Problem: In the entries below, find the line with "The width and" and the line with "Click the Pipelines sidebar icon", then retype both and everything between them exactly. Do not copy the pictures.

Records for this exercise:

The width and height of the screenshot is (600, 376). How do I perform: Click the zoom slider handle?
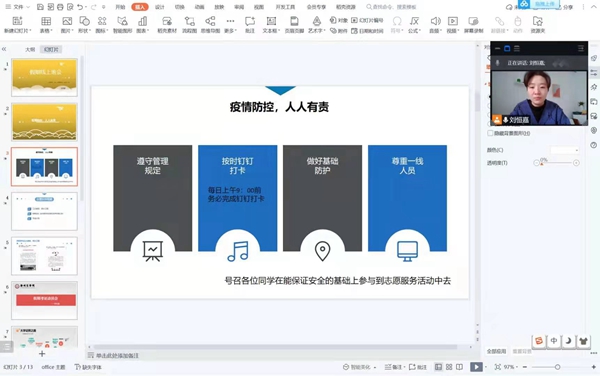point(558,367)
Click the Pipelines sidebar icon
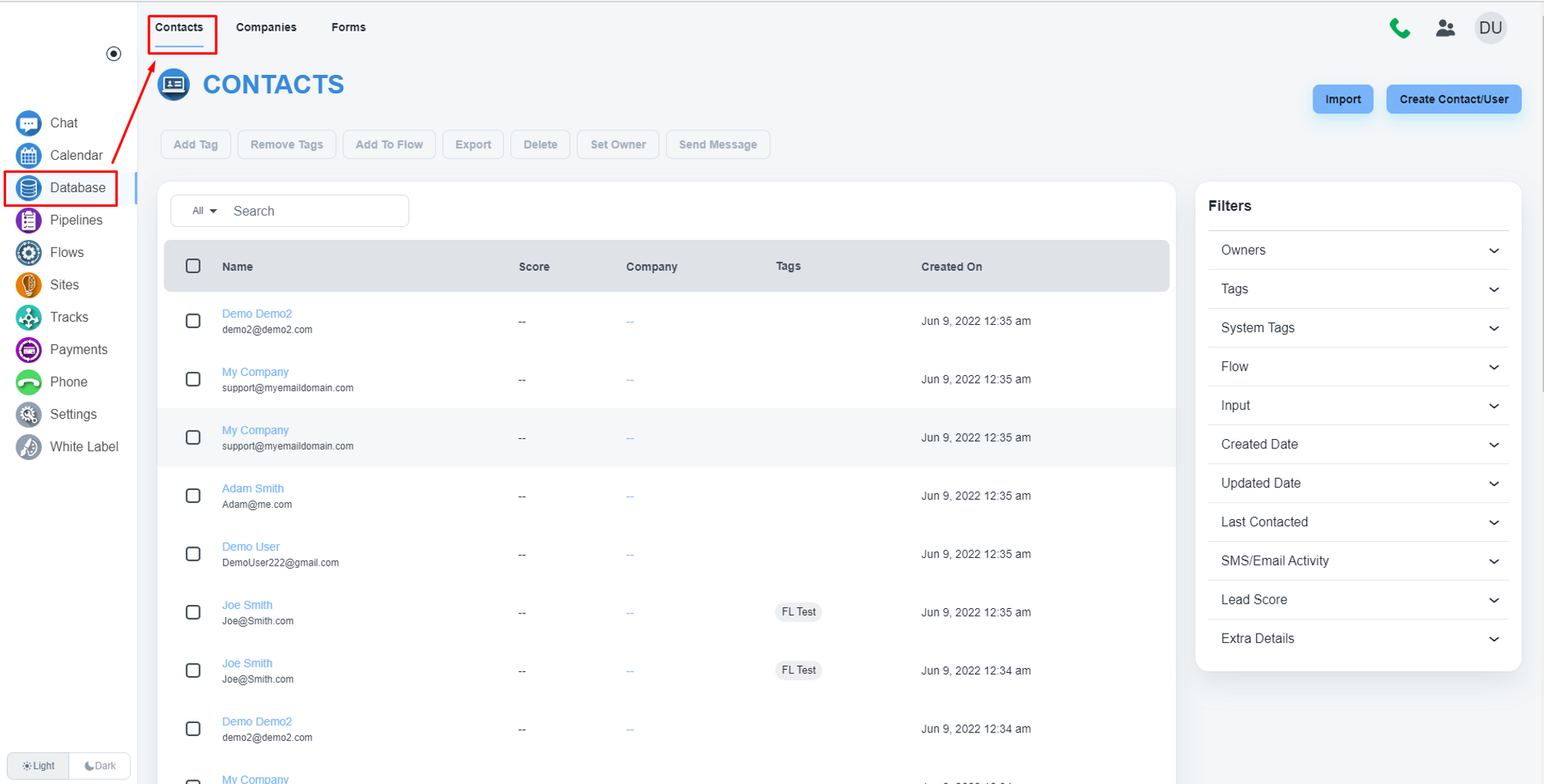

...

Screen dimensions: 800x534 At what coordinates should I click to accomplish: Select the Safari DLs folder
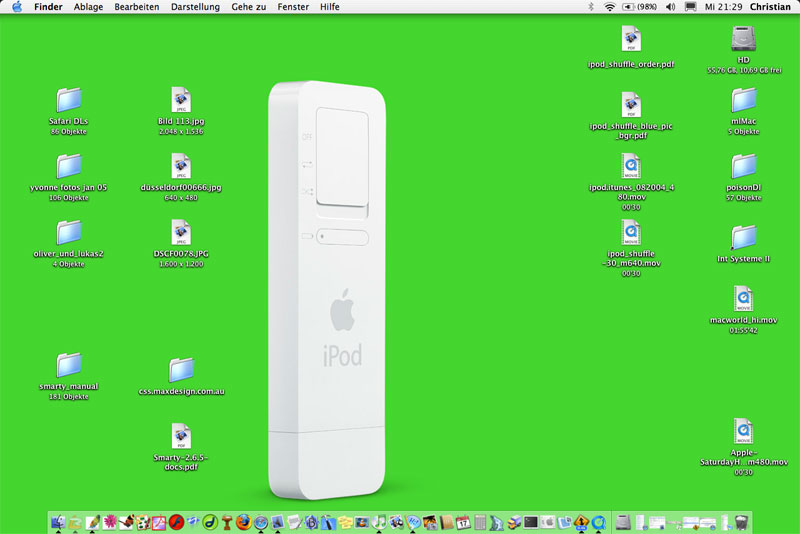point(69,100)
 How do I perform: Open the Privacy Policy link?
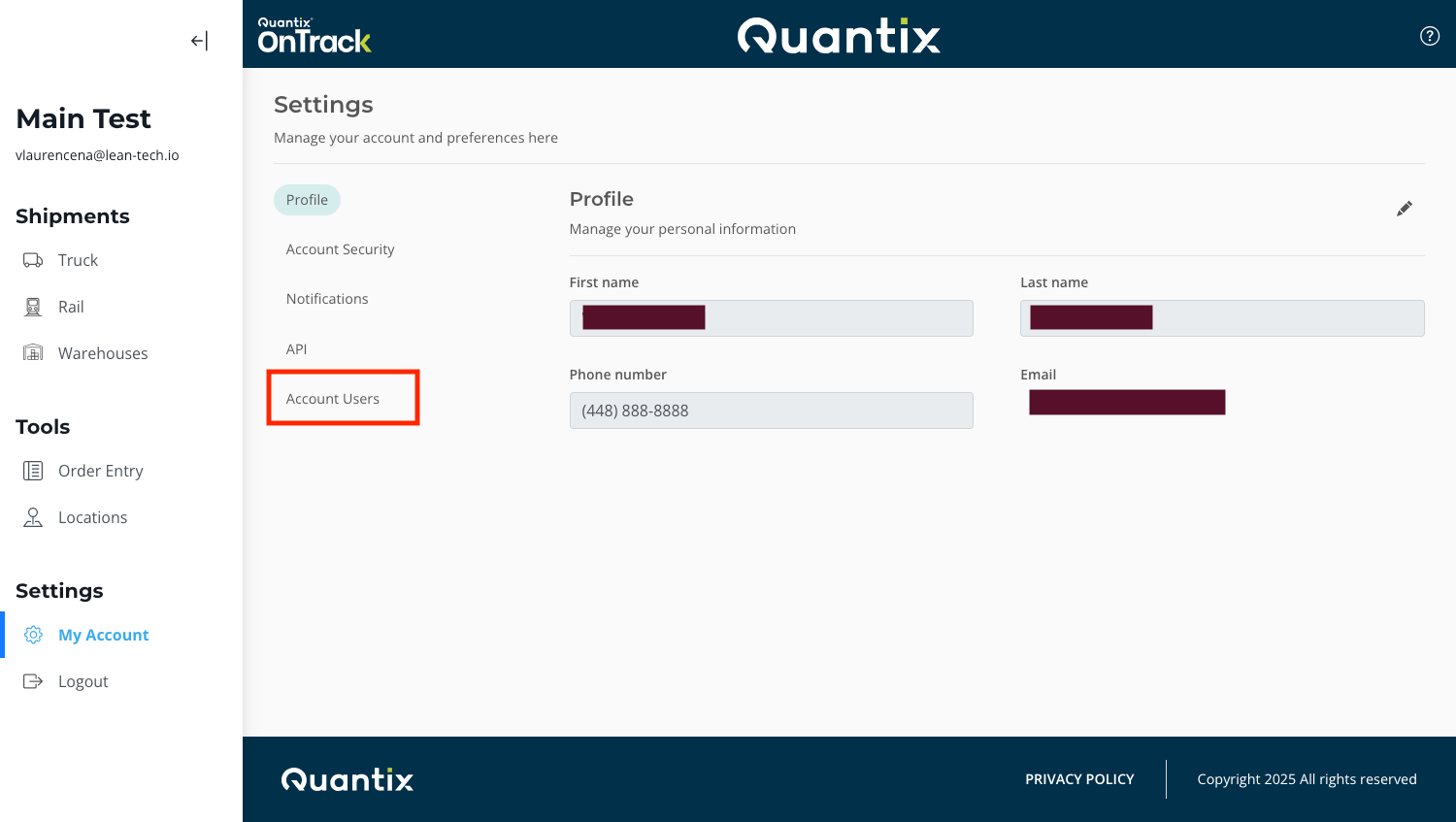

...

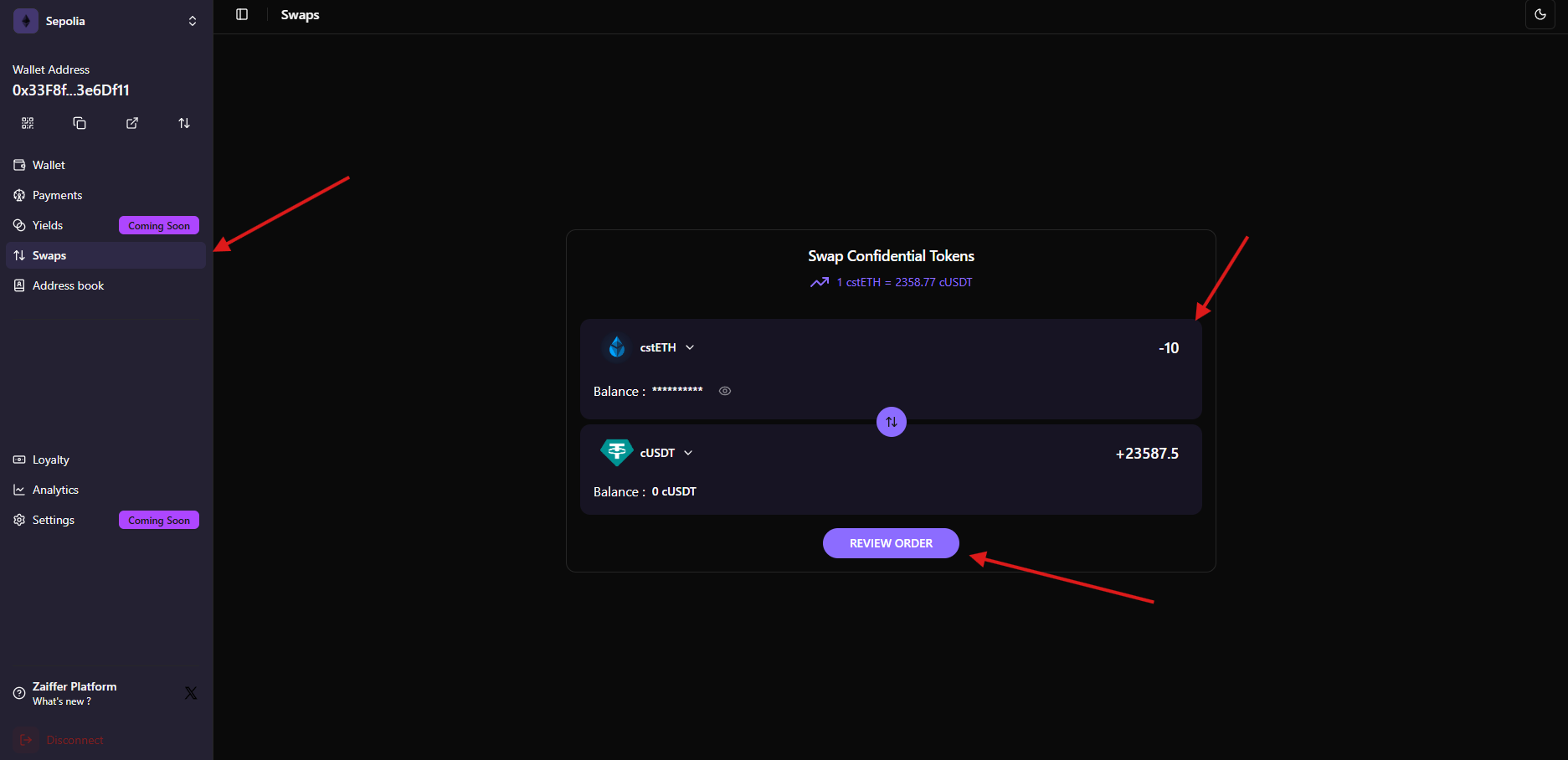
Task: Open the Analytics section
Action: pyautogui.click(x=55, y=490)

Solution to this task:
The width and height of the screenshot is (600, 376). How do I perform: Click the zoom slider handle?
point(558,367)
Click the Pipelines sidebar icon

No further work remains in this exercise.